The Cable

Levin: Obama backed McChrystal in Afghanistan meeting

President Obama expressed strong support for Afghanistan commander Gen. Stanley McChrystal in his meeting with lawmakers this afternoon, Senate Armed Services Committee chairman Carl Levin reported upon returning to Capitol Hill. Several lawmakers used their short speaking time at the marathon briefing/discussion at the White House to weigh in on the firestorm created by the ...

President Obama expressed strong support for Afghanistan commander Gen. Stanley McChrystal in his meeting with lawmakers this afternoon, Senate Armed Services Committee chairman Carl Levin reported upon returning to Capitol Hill.

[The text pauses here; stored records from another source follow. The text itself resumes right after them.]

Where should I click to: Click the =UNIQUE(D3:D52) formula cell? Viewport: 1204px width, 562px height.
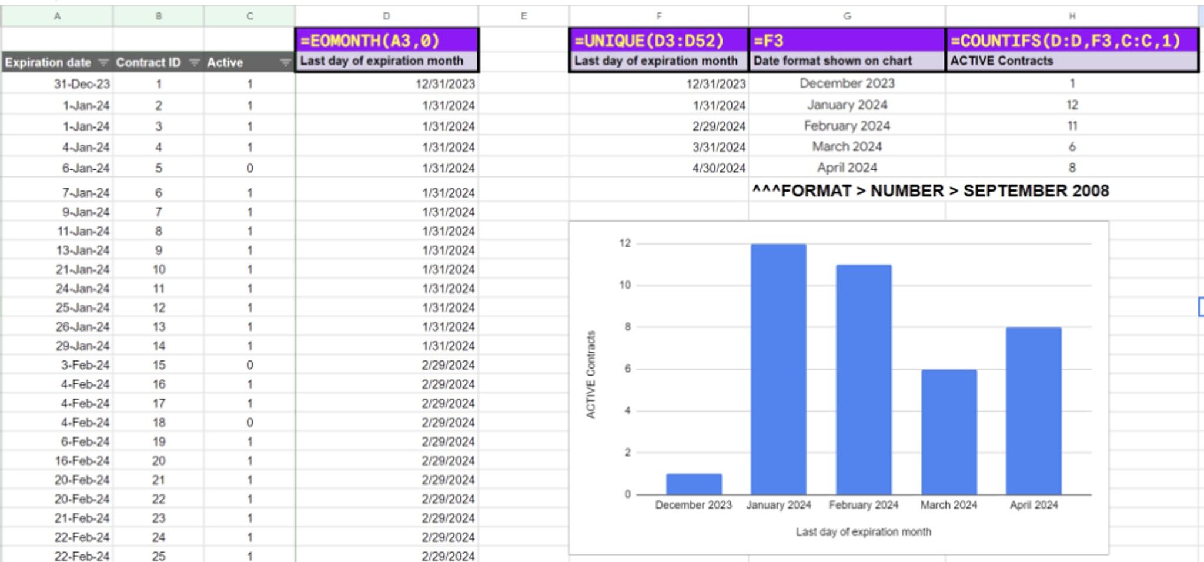[x=659, y=41]
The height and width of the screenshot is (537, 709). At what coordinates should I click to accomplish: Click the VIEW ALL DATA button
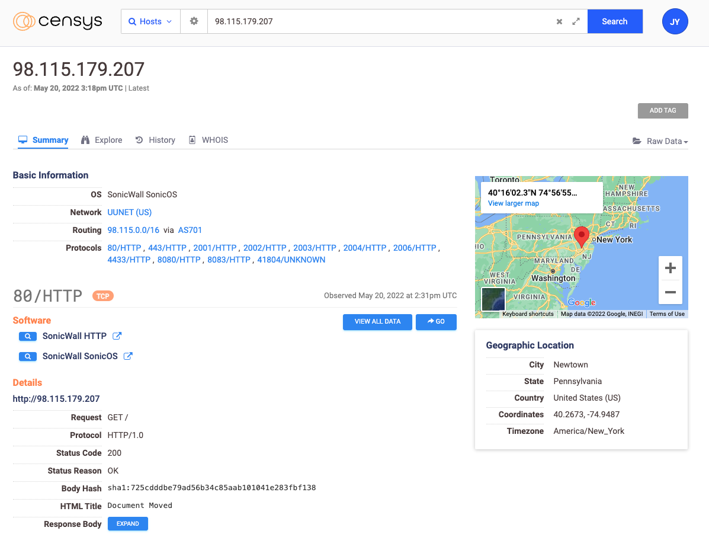[377, 322]
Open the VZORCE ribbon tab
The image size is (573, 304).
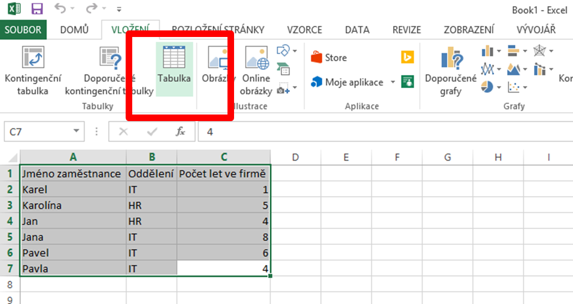[304, 30]
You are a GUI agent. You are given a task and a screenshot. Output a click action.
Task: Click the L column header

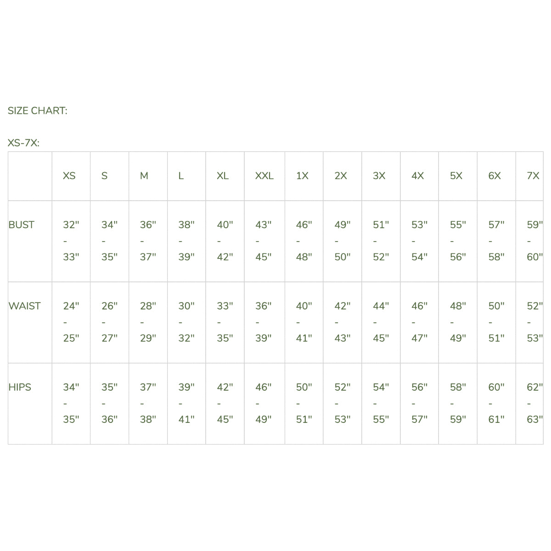(x=181, y=176)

Several lawmakers used their short speaking time at the marathon briefing/discussion at the White House to weigh in on the firestorm created by the perception that McChrystal’s statements in speeches and interviews were meant to pressure Obama to increase troop levels or represented insubordination because he was getting ahead of the ongoing Afghanistan policy review.

"People talked about how good of a commander he’s got in the field and [Obama] agreed. People said he ought to put a lot of stock in what that commander says, and he agreed with that. Of course, others pointed out that there’s a chain of command above McChrystal that he ought to listen to, and he agreed with that as well," Levin said.

But Levin said that story was overblown and that the president and his field commander are on the same page.

"There’s no rift with McChrystal," said Levin, "[Obama] said he picked McChrystal and he wants McChrystal to be direct … He reiterated that McChrystal is very supportive of the deliberative process and getting the strategy right before focusing on the troop levels or resources."

Someone who is not on the same page as McChrystal is Levin himself, who said he told Obama clearly at the large meeting and during a private conversation afterwards that he was opposed to sending more combat troops past what it would take to protect additional trainers for the Afghan security forces.

"I don’t think we should be sending in more combat troops, because the downsides of doing that outweigh the additional value," Levin said, who added that "A lot of Republicans spoke as if they very much support what he is trying to do, in terms of the general direction in which he’s heading."